“Türk milleti altı asırlık imparatorluğu zamanında, bayrak dalgalandırdığı ülkelerin hiçbirinde 1958 senesinde Rumların işlediği cinayet ve barbarlığın en ufak bir numunesini vermediği gibi bundan böyle de kahpelik ve masum kanı akıtma yoluna sapacak değildir.”1958
Dr. Fazıl KÜÇÜK
Yeni bir yıla her zaman olduğu gibi yeni umutlarla giriliyor. Kişisel ve ülkesel dileklerin hiçbir zaman gerçekleşmediği gerçeği ile sürekli olarak yüzleşiyoruz. Hele de geride tarihin çöplüğüne gönderilen yılda yaşadıklarımızı hiçbir zaman unutmamız olası değildir. Acıları ve yaşadığımız güzellikleri unuttuğumuz anda günlük hatta anlık yaşamış oluyoruz Böyle bir yaşamın kimseye yararı olmadığı gibi çevremizdeki kısır döngüyü de kıramıyoruz.
Geçtiğimiz yıl yaşanmış olayların çetelesini tutanları yakından izlemiş bulunuyoruz. Her yıl bu türden değerlendirmeleri pek yapma olanağımız olmuyordu. 2012 yılının bir ayrıcalığı vardı ve izleme gereğini duymuş bulunuyoruz.

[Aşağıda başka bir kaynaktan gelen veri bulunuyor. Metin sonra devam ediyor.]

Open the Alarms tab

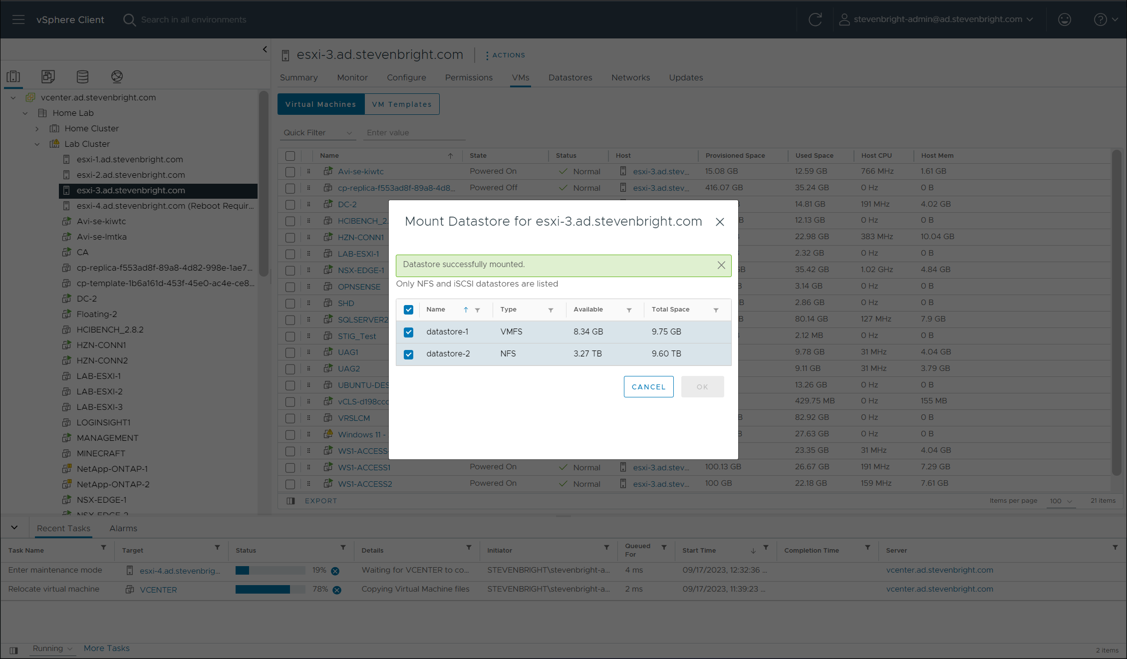click(123, 528)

Mendil büyüklüğündeki ülkenin Dışişleri Bakanı Bayan Markulli, Avrupa Konseyi Genel İşler Başkanı sıfatıyla Makedonya’yı ziyaret etmişti. Ziyareti sırasında ülkesi ile Makedonya arasında diplomatik ilişki kurma önerisini ortalık yere çıkardı ve kesin “HAYIR” yanıtını aldı. Değerlendirme yapanların bu gerçeği unutmuş olduklarını düşünüyoruz. Birleşmiş Milletlerin 2013 yılında Kıbrıs’taki uyuşmazlığa çözüm arayışlarına hız vereceğini ve pozisyon değişikliği yapmaya hazırlandığı duyuruluyor. Pozisyon değişikliğinin şu anda görüşülmekte olan iki bölgeli iki toplumlu federasyon mu yoksa başka bir öneri mi olduğunu merak ediyoruz. Bugüne değin yukarıda özetlendiği gibi iki bölgeli iki toplumlu yapının oluşması konuşulduğu için sonuç alınamadı. Pozisyon değişikliği söylemlerine ortalık yerlere çıkması üzerine Bay Dimitris Hristofyas anında karşı çıktı.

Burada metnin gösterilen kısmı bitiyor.